[TAREAS POR HACER]:
a. Responde estas preguntas sobre el texto del camino del río:
(i) ¿Qué echa ahora en falta quien narra al volver al camino del río?
(ii) ¿A la final de qué concurso han pasado los tres estudiantes de ingeniería industrial?
(iii) ¿Quién coordina el programa de doctorado de la UVa en el que se enmarcan los avances de Estefanía Gioria?
b. Prolonga el texto del camino del río a partir de donde termina.

[TEXTO DADO]:
Pasaron los vientos y las nubes, y llegó de nuevo, con la luna llena, la calma y el calor a este intento de verano, así que volví a tomar el camino del río; y es curioso, ahora echo en falta las rosas y la hiedra del muro, a las que ya no veo como tapadera de algo sucio y abandonado, sino como una realidad en sí mismas. Porque tan real como la corrupción –ya sea de jefes de mantenimiento municipales, empresarios fantasmas o trapaceros sacatajadas de subvenciones- es el trabajo limpio de tres estudiantes de ingeniería industrial que han pasado a la final del Michelin Challenge Bibendum con un proyecto para compartir cargamentos en los camiones y así disminuir gastos, ahorrar energía y tirar menos CO2 a la atmósfera; o el de la investigadora Estefanía Gioria, premiada en un congreso de química organometálica por sus avances (dentro de un programa de doctorado de la UVa coordinado por el catedrático Pablo Espinet) para facilitar la preparación de moléculas de alto valor añadido, muy utilizadas en fármacos o en productos fitosanitarios. Que no todo va a ser basura y mentira en la comunicación institucional.

Estefanía Gioria, investigadora del
CINQUIMA de la Universidad de Valladolid
(foto tomada de la web del grupo de investigación)

Registros
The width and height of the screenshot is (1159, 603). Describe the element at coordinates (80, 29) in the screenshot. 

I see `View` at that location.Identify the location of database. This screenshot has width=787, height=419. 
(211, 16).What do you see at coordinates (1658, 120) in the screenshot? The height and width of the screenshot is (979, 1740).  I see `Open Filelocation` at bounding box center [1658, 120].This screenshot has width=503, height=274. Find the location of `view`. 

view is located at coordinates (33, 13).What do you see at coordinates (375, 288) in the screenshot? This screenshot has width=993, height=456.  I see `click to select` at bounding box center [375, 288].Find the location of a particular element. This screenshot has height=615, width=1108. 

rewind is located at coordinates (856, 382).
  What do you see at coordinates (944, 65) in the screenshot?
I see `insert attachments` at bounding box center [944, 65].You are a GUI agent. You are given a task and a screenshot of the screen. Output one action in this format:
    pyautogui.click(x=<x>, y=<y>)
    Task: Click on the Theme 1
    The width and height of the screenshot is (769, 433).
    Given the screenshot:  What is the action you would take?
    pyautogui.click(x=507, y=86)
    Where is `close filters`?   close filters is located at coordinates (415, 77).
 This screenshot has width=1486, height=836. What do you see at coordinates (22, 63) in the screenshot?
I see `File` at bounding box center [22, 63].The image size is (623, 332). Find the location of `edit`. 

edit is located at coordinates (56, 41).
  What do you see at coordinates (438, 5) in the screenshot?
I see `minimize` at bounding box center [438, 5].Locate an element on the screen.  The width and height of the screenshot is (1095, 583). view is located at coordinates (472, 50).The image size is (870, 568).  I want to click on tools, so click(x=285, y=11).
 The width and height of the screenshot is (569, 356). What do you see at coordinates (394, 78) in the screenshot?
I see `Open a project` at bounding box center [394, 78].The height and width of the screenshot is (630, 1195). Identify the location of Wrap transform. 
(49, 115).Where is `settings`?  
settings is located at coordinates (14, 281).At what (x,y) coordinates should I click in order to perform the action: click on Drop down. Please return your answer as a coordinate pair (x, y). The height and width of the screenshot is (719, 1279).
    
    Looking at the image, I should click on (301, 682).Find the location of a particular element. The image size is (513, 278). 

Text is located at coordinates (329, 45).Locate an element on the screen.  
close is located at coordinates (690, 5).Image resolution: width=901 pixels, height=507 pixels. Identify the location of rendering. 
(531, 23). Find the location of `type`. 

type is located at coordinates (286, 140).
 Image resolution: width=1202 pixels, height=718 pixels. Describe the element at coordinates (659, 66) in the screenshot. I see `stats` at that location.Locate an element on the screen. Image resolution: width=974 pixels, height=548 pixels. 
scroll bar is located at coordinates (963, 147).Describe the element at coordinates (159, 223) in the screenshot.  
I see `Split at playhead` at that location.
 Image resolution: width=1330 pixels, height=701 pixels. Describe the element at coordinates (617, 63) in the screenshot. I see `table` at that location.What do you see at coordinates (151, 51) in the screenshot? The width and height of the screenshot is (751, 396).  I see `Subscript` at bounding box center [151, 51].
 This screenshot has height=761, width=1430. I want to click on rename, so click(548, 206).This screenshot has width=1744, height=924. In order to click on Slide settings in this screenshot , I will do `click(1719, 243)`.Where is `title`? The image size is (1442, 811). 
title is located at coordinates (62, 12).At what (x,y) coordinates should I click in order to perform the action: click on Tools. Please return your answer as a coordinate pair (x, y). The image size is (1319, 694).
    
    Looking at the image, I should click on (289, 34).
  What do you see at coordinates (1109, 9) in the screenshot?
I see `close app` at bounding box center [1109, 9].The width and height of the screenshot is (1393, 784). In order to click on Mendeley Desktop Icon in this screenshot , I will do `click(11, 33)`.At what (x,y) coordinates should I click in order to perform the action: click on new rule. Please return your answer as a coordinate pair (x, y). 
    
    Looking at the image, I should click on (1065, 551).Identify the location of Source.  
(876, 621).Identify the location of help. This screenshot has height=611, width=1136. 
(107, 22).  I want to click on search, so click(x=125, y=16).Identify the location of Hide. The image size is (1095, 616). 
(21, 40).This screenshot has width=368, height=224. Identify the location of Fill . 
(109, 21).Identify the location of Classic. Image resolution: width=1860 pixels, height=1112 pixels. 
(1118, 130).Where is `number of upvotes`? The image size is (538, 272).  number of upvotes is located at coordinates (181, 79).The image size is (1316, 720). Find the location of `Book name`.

[RESPUESTAS POR TAREA]:
a.
(i) Las rosas y la hiedra del muro.
(ii) El Michelin Challenge Bibendum.
(iii) El catedrático Pablo Espinet.

b.
Entre esas rosas –que las hay de todos los colores, igual que en la política-, he llegado a coger especial cariño a unas cuantas matas de color lila, pálidas y a veces un poco sucias por culpa de los tubos de escape, pero a la vez –aunque parezca contradictorio- frondosas y rozagantes. Su color me recuerda a un vestido que tenía mi madre para las temporadas de alivio luto, esos momentos tan raros en la vida de la gente en los que los hipócritas se disfrazan de tristes y los sinceros retoman proyectos e ilusiones con un cierto miedo porque está demasiado cercana la memoria de la pérdida.


 

Así veo esta temporada, que comenzó con un coloquio entre José Manuel Navia y Gustavo Martín Garzo hablando de la necesidad de soñar y de asumir la tristeza y el sentido de la pérdida, coincidiendo casi en el mismo día con novedades sobre proyectos retomados: la reapertura de Extrusiones Metálicasconfirmada de nuevo ayer mismo por el director mundial de la firma, Jesús García-; la puesta en marcha del proyecto de regeneración de los Cuarteles de Arco de Ladrillo; y la proximidad del traslado de los talleres de Renfe, que liberará el primer espacio del Plan Rogers, con la mezcla de esperanza y de incertidumbre de si llegará a realizarse o se quedará como parte de ese "Valladolid que casi existió", que podemos ver en la exposición del Archivo Municipal.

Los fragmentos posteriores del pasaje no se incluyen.